The use of Kajeet devices goes to the heart of schools’ legal responsibility to provide equitable access to education to students. “This situation has shined a very bright spotlight on that need,” he said.

Julia Rivard Dexter, the co-founder of Squiggle Park, a free learning game for students, said demand for her product has spiked: Active users have tripled in the last two weeks.

Squiggle Park’s Dreamscape game is modeled on video games like Clash of Clans, and is always free for schools and students. If students want to purchase in-game extras they pay for them.

Schools and districts “don’t have budgets right now—they haven’t planned for this,” she said. So Dreamscape is an easy draw.

Dexter said her company has never been one to do hard-sell marketing, but even so, it has pulled back.

We’re not hunting people down. We’re making ourselves available. Beth Lawrence Infercabulary “We halted any of our regular outreach because we’re getting so many inbound contacts from people,” she said.

The company instead funneled resources into creating online training for teachers on how to support students doing remote learning through the game.

Trusted Partners Welcome

While education leaders are urging companies not to bombard them with pitches, they do seem to appreciate outreach from companies they have relationships with and that they trust, Reed said. Sometimes that means sending a genuine message of support, with no strings attached.
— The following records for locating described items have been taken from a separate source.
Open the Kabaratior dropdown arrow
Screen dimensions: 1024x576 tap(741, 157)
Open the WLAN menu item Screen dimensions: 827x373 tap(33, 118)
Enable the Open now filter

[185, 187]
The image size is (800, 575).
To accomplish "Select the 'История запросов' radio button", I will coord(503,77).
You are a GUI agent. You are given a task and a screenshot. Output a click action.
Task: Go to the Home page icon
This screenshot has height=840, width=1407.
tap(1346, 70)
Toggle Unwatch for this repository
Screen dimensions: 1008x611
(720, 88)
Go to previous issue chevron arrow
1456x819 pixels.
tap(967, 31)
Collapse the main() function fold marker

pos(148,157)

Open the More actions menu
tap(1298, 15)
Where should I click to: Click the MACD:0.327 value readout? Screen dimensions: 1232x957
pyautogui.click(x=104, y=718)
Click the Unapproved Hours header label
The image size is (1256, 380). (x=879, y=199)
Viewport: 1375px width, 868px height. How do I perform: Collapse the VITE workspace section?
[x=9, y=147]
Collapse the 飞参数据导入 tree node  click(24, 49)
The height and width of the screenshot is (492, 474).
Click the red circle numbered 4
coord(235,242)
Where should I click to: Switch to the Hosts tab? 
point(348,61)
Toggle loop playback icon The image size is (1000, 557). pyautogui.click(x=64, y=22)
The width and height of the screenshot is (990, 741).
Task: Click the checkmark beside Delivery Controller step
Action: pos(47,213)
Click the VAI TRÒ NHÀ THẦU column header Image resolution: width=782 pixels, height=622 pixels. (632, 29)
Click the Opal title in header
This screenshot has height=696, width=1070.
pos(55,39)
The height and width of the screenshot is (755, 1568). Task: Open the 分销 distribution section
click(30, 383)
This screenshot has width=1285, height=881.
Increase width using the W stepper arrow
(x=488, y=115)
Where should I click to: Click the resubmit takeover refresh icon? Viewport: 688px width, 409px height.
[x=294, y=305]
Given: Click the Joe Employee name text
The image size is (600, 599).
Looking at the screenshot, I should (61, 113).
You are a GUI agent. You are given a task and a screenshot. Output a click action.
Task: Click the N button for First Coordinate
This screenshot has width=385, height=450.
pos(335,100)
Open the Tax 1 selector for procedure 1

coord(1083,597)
“Start from your heart,” Reed said. “The business will come back when this ends, but only if you start with an empathetic voice, not an economic one.”

Online, adaptive math program DreamBox Learning contacted its existing customers through its DreamBox Nation group for educators, social media channels, and through employees that already had relationships with district leaders.

“We didn’t know what to do in the beginning,” said CEO Jessie Woolley-Wilson

“We said, ‘How are you? We’re here for you. What do you need?’”

And schools and districts were happy to have that outreach, she said. DreamBox decided to offer free access to DreamBox Learning for students not currently on the system and schools can get free site licenses through the end of the academic year. The typical 30-day free trial period for parents has been extended to 90 days to take them through the end of the school year.

Though Woolley-Wilson said she thought more people might hear about the offer if the company put out a press release, she decided against it. “That felt like we were making it more about DreamBox,” she said.

Instead, the company spread the world through social media and its user base, and users on social media amplified the message. Free trial signups have spike by 2,400 percent and by last week the company had added 300 new schools to its platform, she said.

Scrambling to Create New Content

At Infercabulary, an online vocabulary instruction program, co-founder and CEO Beth Lawrence said her small team has had to pivot.

The company is offering two months free to all schools and is creating new content and video lessons to make it easier for educators to use the product. That was something the company had planned to do further down the road, but is scrambling to craft it now. Lawrence said she expects to have that content up and running next week.

But the company didn’t want to announce their new offerings until they were sure it was ready, Lawrence said.

“We want to make sure we have everything in place and aren’t offering something we don’t really have,” she said. “We’ve seen a few times where companies had to retract their offers.”

Lawrence said the company is also not focused on sales and marketing as it normally would be at this time. “I’ve seen annoyed district officials saying, ‘Don’t contact me, I’m putting those email in the trash,’” she said. “Inbound requests are not making them happy.”

Instead, Infercabulary is using social media to get the word out and is working hard to get on the lists that some organizations are putting together with resources for educations.

“We want to be on those lists and if there is a need they’re going to use what we have,” she said. “We’re not hunting people down. We’re making ourselves available.”